HA has had a firm stance that custom means ‘your responsibility’ and you have to adapt to them.
I had to roll back, because the custom Somfy Tahoma integration stopped to work and the Overkiz implementation in Core still doesn’t support the same level of functionality.
without partaking in this important exchange of views: I still wonder what brought about the warning.
In the returned text, not a single integration is mentioned, so in all honesty, I still don’t know what is going on and which part of HA needs fixing. Is it core, is it a Custom integration?
Seems I can now control my neighbors lights, and they are not even very near.
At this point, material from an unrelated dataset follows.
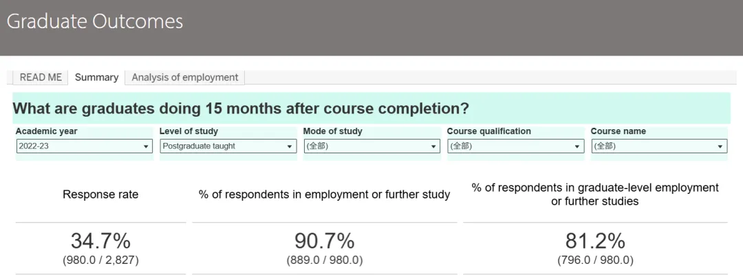Click the Graduate Outcomes page title

[95, 21]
Not only does this invade privacy in a 100% unguarded way, and makes us rely on ‘common courtesy’. it also brings about huge security risk, if this would go beyond the toothbrush and led lights we now laugh about.
I honestly feel this is yet uncovered in our security policy/guidelines, and we need to rethink that. Soon. We need to raise awareness on the matter quickly, because, where does this end?
Ive invested in some Temp sensors myself, for the fun of testing the Bluetooth proxy options. But I guess that will now stop, and I’ll return to Zwave sensors, which might be more expensive, but at least aren’t this easy to break into…
Sure I can click Ignore on this item, but what if my neighbors dont do that on my devices…
Don’t buy ble. That’s how they work. They don’t have security built in. There’s nothing that can be done, it’s how the devices behave. I’m not sure what you expect anyone to do.
That is unfortunately how many of these wireless devices work… in my neighbourhood (new build) I can see (and control) all heat recovery units, their remote controls and their CO2 sensors. They use an unencrypted RF protocol.
And all inverters have WiFi-dongles which run an open network with predictable passwords on them…
they dont offer local control (my neighbor can control the devices too), nor privacy first (same neighbor) al all!
tbh, with my first neighbor more than 40 meters away, I too am surprised I can see these devices. What’s with the old 10 meter line of sight for Bluetooth…
It’s all “security through obscurity”. These protocols were created >30 years ago, when the world was a different place. New devices are still built with it.
Unfortunately that kind of security doesn’t work when people put in the effort to decode these protocols because they want to monitor and control their own devices, coupled with the ability to create relatively cheap hardware as a hobbyist.
Not talking about these Bluetooth devices by the way, that is even an open standard…
Being able to control other peoples devices “just like that” without giving the owner of those devices the opportunity to secure their devices/network can already being called criminal. Petro’s post just made me aware that BLE is in fact “no-security by design”. (we have no BLE devices around, neither our neighbours)
But is reverse engineering a protocol a legal thing to do? I believe it is in the EU, for interoperability reasons. Not sure about the rest of the world.